But no. Brian had taken them home with him too.

She picked up a hinged photo holder that was on the bookshelf. She had seen the facing pictures a thousand times: her father in his Army uniform; her mother in hers. She stared at the pictures for a long minute, and when she closed her eyes the afterimage remained.

She set the picture back on the shelf. Why
hadn’t
she read the notebooks, after all these years? Because she was too busy? That had been her excuse. She’d wanted a nice long time in which to sort them out properly.

Right. Such luxuries of time were just a fantasy. She had been afraid to read them.

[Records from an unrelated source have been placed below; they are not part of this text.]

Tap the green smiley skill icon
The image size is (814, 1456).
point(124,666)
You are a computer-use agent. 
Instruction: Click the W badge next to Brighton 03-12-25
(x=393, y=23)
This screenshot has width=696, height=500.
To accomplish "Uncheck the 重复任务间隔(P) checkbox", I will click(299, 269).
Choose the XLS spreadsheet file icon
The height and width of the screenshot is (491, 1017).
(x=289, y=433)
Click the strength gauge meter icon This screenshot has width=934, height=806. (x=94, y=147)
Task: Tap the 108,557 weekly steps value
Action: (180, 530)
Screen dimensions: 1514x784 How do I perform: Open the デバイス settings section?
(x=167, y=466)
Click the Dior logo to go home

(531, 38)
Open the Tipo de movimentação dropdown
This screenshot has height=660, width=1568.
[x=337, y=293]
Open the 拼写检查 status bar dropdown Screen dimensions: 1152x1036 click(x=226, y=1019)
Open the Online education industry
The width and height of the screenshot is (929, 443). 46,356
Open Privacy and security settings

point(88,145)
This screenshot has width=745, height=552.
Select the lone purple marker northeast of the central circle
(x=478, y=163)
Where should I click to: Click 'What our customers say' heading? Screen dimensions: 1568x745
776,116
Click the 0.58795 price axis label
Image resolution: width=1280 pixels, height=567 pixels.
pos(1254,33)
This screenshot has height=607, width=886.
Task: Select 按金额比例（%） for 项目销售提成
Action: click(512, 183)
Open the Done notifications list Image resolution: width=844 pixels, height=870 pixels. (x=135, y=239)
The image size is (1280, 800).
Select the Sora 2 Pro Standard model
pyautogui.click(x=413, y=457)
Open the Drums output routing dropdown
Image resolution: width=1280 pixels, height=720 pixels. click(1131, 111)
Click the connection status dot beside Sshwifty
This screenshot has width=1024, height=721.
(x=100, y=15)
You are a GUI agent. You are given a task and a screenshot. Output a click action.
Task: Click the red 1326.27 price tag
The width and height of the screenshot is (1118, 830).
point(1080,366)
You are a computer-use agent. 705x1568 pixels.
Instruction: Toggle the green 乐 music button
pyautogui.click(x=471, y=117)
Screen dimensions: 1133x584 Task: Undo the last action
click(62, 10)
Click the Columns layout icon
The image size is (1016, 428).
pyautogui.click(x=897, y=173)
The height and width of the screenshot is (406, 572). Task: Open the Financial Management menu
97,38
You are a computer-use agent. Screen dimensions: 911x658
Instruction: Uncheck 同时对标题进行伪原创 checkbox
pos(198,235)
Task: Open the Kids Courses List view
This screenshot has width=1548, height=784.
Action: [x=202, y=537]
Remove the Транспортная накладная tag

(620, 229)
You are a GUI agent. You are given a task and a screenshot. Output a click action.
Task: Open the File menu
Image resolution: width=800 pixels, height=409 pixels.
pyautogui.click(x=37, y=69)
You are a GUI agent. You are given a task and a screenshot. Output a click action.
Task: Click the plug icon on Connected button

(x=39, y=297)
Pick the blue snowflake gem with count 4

When her father was still here, it would have seemed like prying. He’d never invited her to delve into his life then. And after he left, the pressure of having been the cause of both parents’ disappearance had made her want to forget. Why relive such devastation, such deep heartbreak?

But—and now she was angry, as she strode here and there in the living room, the screened porch, the library, trying to find a flashlight—if her parents had known about the possibility, why had they not explained it? Cautioned her? Cautioned them all? Thrown the damned thing in the fire? She, Megan, and Brian had found the Infinite Game Board under that loose board in the attic floor. And
played
with it when they were kids. Kept it all secret from their parents, as their parents had tried to keep it secret from them. No wonder they were all crazy. Megan had her Perfect Life, where everything was under control, all mapped out; Brian was a recovering alcoholic, and Jill had rushed to get married, have a baby, and work her fingers to the bone, all as if it would make some kind of difference, as if she were paying some kind of weird penance, racking up points in the Game Board world. Her parents themselves had lived two lives—maybe more!

“Who knows!” said Jill, throwing up her hand, then heading for the junk drawer in the kitchen. After all, was it possible for one teenage girl to thwart a planned presidential assassination? Nancy, her therapist, had simply filed that one under “Megalomania, extreme.”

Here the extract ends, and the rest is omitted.